Are the model structure(s) on chain complexes and the triangulated structure interchangeable, or complementary?

Question

I am somewhat new to homotopy theory and homological algebra, so I apologize if this is a stupid question.

I am wondering if the triangulated structure on the category $\mathrm{Ch}(\mathsf{A})$ of chain complexes in an abelian category $\mathsf{A}$ can be entirely replaced by a choice of Quillen model structure on $\mathrm{Ch}(\mathsf{A})$ and/or its relevant subcategories (bounded complexes above/below, etc.).
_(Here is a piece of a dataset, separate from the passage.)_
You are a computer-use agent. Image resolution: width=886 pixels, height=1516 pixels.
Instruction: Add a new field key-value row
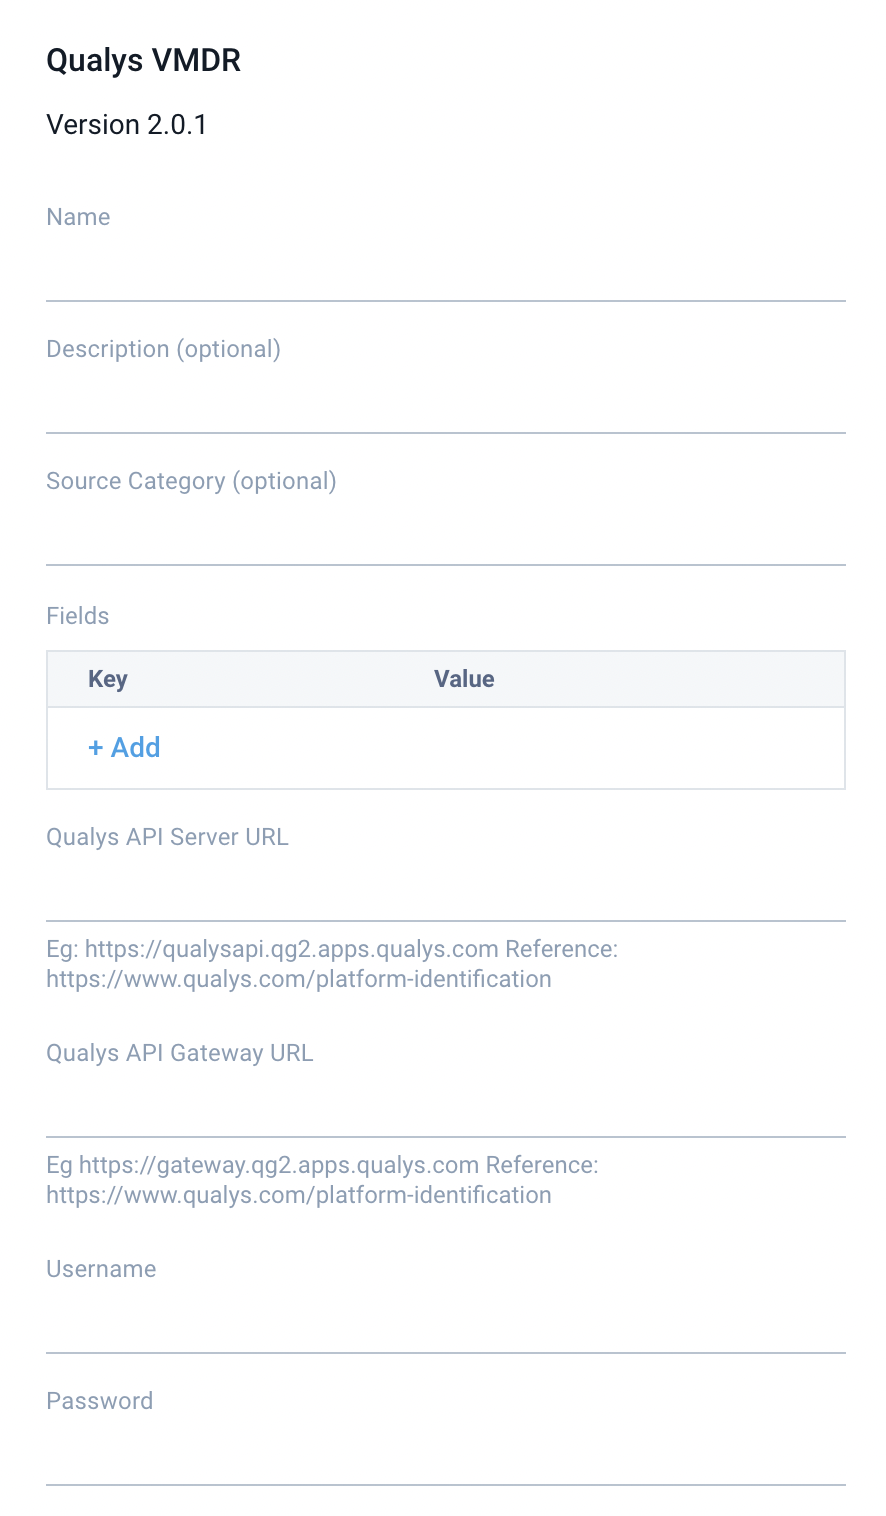(x=125, y=748)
For example, suppose I knew only abstract homotopy theory (Quillen model categories etc.) and the model structures on chain complexes of sheaves. Would I be able to compute sheaf cohomology and the usual derived functors using only that data? Or is it still necessary to know the distinguished triangles?

Answer 1

Distinguished triangles are uniquely determined by the model structure, they are precisely the homotopy cofiber sequences.
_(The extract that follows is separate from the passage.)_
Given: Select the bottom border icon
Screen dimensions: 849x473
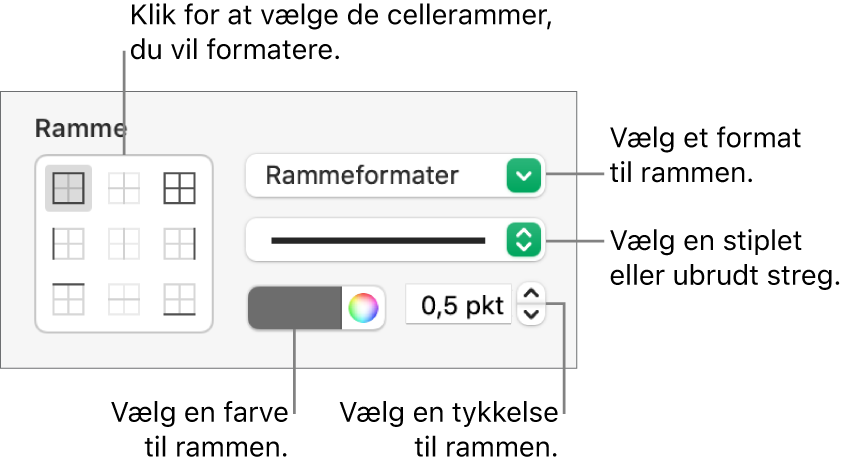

Furthermore, the triangulated structure is also uniquely determined by the model structure: the homotopy category of a stable model category is a triangulated category.

Since any practical example of a triangulated category is induced by a stable model category (a counterexample is a paper in Inventiones, by the way), there is no real reason to use triangulated categories; they are a lingering remnant of the time when all the powerful model-categorical tools discovered in the last 20 years were not yet available.